■ **TEXT PROVIDED**
>>
It seems to be the same issues than #16

If you have a solution, Thanks!

JacksonLab commented 2 years ago

Hi,

The warning flags that "show_col_types = FALSE" is an unused argument. Please check and update your R packages. readr should be v 2.0.0 or later.

Cheers,

Simon

@leightonpayne should we add the dependency checking script as an optional argument for padloc?

htomelka commented 2 years ago

Hi !

For other things, I was loading a version of r that was messing with padloc, problem solved !

Thanks you !

htomelka commented 2 years ago

One issue solved, another appear...

I've run padloc with several file, with this command : padloc --faa XXXX --gff XXXX --outdir XXXX --debug --cpu 8

All the file are generated the same way, but with some, I've got this error :

[10:19:13] DEBUG >> Reading 1397.gff
Error: Problem with `mutate()` column `ID`.
i `ID = ifelse(is.na(pseudo), ID, Name)`.
<<
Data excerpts
>>
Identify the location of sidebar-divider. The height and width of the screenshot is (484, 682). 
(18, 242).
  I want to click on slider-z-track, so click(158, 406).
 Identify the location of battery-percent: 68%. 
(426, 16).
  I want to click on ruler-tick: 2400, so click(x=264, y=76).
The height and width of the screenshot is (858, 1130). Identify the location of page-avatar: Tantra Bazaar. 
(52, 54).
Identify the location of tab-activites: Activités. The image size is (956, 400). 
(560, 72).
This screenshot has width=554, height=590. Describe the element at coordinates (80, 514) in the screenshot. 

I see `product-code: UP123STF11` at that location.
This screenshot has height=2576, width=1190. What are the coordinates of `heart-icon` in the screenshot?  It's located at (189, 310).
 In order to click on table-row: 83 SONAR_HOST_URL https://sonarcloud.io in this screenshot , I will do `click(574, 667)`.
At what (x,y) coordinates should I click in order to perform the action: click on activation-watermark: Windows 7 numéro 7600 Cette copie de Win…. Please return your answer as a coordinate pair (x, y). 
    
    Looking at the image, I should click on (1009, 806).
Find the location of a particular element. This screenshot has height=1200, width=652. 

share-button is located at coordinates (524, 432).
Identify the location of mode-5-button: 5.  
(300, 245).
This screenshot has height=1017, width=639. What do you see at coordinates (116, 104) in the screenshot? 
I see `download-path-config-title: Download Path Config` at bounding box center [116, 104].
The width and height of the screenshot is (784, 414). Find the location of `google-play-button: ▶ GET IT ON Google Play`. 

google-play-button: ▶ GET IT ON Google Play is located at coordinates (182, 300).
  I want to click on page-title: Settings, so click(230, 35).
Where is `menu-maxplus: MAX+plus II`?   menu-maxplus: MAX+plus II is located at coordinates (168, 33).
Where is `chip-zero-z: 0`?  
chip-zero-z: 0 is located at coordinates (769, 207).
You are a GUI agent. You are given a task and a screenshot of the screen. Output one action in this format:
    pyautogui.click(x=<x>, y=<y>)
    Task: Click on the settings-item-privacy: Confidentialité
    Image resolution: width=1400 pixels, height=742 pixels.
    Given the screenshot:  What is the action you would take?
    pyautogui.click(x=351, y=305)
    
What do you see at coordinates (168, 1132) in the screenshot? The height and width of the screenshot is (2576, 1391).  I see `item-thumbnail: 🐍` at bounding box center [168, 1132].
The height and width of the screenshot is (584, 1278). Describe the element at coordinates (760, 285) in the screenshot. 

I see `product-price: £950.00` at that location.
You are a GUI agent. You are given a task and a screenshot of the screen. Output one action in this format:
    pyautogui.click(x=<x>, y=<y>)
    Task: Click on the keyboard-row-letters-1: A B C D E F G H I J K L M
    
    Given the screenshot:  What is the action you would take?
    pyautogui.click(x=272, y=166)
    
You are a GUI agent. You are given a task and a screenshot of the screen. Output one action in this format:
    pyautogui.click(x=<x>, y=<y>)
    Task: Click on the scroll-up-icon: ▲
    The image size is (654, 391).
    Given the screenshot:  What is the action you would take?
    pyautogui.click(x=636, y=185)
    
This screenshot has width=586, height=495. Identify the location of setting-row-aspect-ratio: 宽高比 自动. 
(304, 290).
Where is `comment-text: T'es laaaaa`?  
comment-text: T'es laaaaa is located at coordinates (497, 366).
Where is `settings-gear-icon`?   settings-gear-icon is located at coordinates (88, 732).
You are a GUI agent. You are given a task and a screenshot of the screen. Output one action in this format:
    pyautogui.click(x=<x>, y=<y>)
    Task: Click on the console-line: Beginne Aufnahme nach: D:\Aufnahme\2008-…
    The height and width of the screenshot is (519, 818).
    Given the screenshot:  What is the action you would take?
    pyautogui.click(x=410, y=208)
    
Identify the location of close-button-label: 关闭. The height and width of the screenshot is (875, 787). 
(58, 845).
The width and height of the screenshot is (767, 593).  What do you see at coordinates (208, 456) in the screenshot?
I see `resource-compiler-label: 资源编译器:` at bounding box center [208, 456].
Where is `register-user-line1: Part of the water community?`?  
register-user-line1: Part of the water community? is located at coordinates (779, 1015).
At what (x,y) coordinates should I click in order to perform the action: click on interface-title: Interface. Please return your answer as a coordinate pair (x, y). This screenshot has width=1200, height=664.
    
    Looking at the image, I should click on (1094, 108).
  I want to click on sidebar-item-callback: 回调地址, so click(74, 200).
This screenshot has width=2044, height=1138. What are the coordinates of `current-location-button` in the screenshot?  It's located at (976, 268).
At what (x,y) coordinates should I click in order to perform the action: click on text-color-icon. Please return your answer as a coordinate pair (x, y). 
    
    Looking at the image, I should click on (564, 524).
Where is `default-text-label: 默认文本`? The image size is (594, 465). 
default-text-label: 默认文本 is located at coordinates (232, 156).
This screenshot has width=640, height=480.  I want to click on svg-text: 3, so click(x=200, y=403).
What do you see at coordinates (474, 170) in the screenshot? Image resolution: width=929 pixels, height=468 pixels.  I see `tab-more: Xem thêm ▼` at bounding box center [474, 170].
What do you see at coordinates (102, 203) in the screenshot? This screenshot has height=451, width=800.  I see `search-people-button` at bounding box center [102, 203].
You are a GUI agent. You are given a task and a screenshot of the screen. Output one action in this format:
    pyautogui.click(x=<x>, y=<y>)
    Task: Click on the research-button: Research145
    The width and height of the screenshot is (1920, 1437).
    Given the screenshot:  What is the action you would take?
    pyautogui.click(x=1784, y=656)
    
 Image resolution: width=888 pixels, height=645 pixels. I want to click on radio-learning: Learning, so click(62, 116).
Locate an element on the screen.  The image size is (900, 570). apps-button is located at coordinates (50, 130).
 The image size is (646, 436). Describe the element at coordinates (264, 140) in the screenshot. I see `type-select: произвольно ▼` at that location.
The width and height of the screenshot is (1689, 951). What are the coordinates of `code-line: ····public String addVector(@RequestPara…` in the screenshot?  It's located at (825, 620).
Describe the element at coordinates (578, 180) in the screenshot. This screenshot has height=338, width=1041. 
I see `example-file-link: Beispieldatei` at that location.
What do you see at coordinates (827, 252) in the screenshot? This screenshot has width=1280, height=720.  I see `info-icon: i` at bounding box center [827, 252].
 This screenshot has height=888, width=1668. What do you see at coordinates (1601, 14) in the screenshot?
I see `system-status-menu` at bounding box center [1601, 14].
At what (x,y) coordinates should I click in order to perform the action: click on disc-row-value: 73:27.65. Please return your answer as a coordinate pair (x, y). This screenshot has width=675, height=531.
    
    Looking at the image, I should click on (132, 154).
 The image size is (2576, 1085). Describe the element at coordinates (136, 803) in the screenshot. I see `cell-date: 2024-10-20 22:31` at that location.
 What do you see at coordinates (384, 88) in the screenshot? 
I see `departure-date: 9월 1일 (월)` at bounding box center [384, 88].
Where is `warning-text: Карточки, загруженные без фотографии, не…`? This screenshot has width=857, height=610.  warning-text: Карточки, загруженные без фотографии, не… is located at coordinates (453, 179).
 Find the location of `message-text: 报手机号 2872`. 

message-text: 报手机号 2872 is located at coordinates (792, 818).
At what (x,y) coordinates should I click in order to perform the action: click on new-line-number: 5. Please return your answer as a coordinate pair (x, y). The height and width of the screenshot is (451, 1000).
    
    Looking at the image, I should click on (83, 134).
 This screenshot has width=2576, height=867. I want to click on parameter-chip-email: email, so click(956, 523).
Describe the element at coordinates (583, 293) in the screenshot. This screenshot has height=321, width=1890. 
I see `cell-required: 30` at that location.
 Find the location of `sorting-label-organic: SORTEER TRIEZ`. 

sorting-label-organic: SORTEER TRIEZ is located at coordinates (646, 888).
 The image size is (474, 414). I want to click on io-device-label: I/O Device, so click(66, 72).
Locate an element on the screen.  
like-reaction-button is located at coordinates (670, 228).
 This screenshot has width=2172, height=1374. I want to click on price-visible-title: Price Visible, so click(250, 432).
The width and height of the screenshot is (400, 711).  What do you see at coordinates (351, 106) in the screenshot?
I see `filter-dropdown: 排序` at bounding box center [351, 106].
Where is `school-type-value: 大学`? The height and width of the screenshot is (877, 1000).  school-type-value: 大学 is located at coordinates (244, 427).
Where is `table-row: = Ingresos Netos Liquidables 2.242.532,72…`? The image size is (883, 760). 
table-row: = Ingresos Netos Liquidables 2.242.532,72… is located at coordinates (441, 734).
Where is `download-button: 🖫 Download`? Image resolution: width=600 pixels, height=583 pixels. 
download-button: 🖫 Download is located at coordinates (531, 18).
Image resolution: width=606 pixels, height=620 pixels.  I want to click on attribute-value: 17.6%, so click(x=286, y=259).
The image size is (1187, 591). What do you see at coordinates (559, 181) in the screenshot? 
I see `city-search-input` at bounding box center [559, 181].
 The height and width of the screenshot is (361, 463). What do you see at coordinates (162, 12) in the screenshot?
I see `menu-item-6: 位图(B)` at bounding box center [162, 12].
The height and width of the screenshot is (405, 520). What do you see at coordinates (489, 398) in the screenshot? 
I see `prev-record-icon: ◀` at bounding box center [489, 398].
<<
■ **ASSIGNMENT**
Continue the padloc troubleshooting thread from the point at which it ends.

■ **ANSWER SECTION**
x object 'Name' not found
Backtrace:
    x
 1. +-gff %>% mutate(ID = ifelse(is.na(pseudo), ID, Name))
 2. +-dplyr::mutate(., ID = ifelse(is.na(pseudo), ID, Name))
 3. +-dplyr:::mutate.data.frame(., ID = ifelse(is.na(pseudo), ID, Name))
 4. | \-dplyr:::mutate_cols(.data, ..., caller_env = caller_env())
 5. |   +-base::withCallingHandlers(...)
 6. |   \-mask$eval_all_mutate(quo)
 7. +-base::ifelse(is.na(pseudo), ID, Name)
 8. \-base::.handleSimpleError(...)
 9.   \-dplyr:::h(simpleError(msg, call))
Execution halted
[10:19:14] ERROR >> errexit on line 397

dplyr version is 1.0.7, and given that the issue does not appear for all my files, I can't understand where the problem is...

I joinded files which have the issues, if you see the solution, Thanks!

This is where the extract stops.